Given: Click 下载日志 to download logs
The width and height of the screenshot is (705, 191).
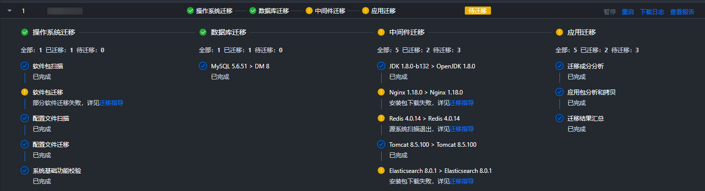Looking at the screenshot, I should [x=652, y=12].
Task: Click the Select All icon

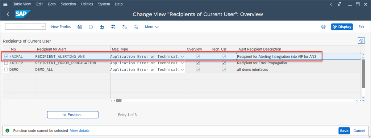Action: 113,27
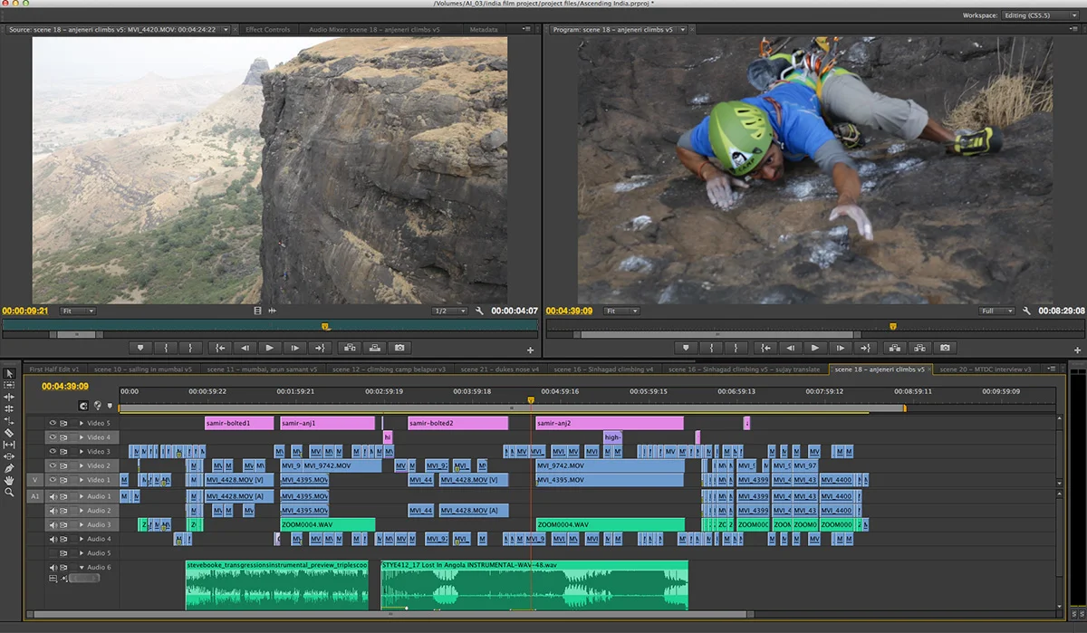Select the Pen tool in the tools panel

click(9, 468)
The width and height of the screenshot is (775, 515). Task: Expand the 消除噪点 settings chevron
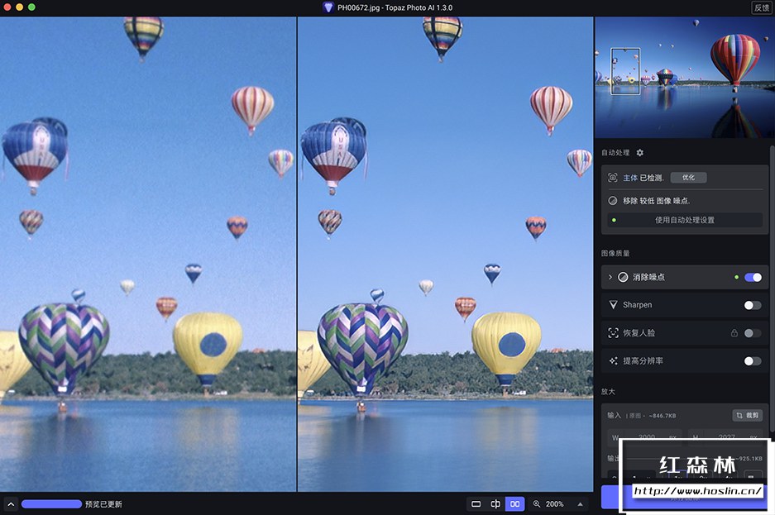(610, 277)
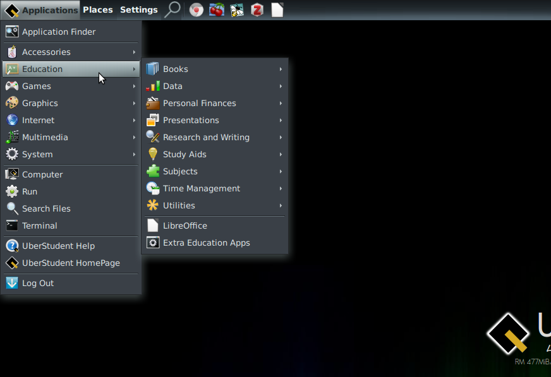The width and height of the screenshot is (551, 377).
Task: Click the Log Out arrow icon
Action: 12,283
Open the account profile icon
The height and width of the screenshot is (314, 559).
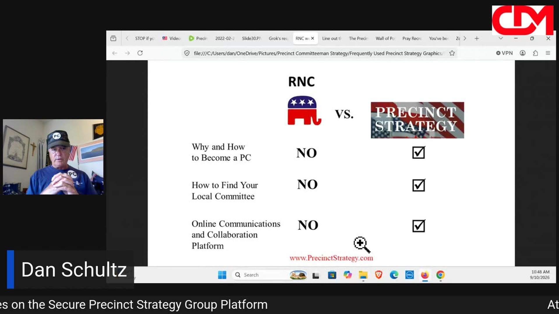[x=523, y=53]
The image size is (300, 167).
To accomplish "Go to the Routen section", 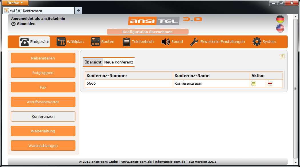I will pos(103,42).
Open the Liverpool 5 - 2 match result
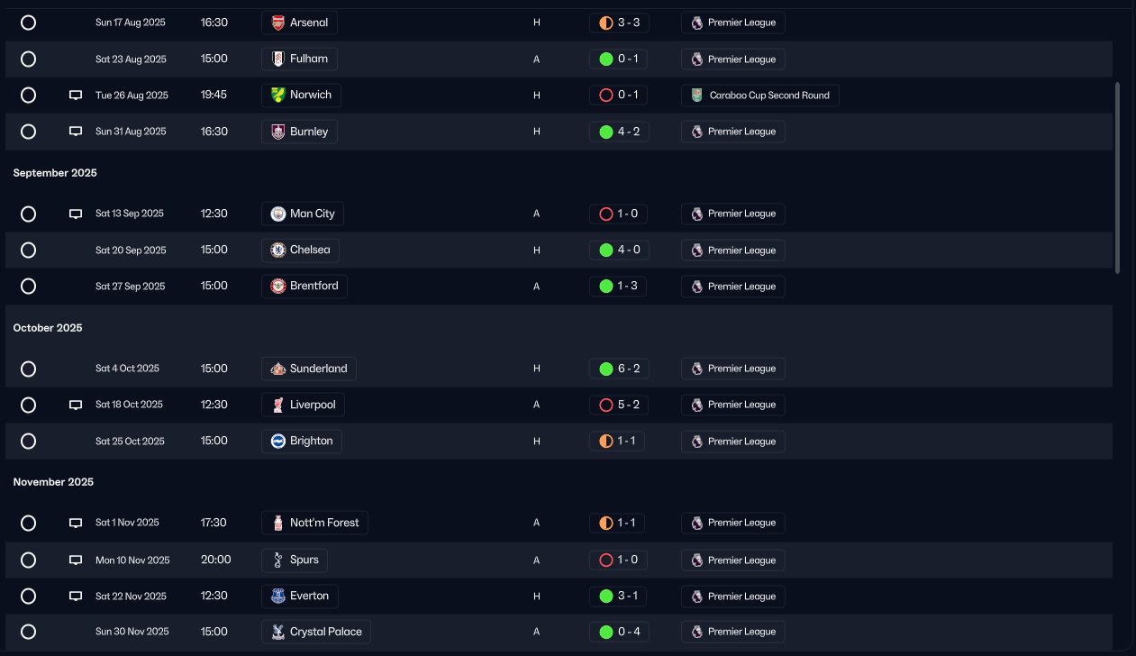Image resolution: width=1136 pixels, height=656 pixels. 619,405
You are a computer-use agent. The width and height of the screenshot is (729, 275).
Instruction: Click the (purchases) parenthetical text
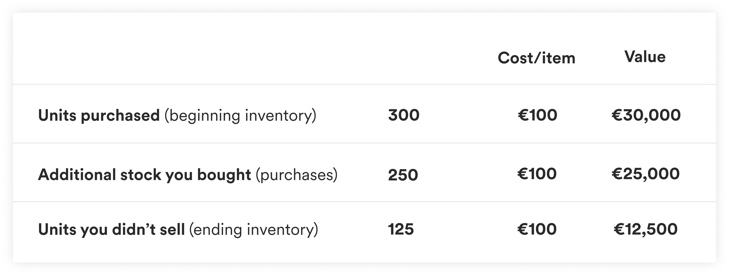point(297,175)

▶ [Exercise instructions]:
Using the listing above, copy every line from the line containing "You are a computer-use" through the last one, both included, and no other lines. Pictures stay out.

▶ [Written solution]:
You are a computer-use agent. The width and height of the screenshot is (729, 275).
Instruction: Click the (purchases) parenthetical text
point(297,175)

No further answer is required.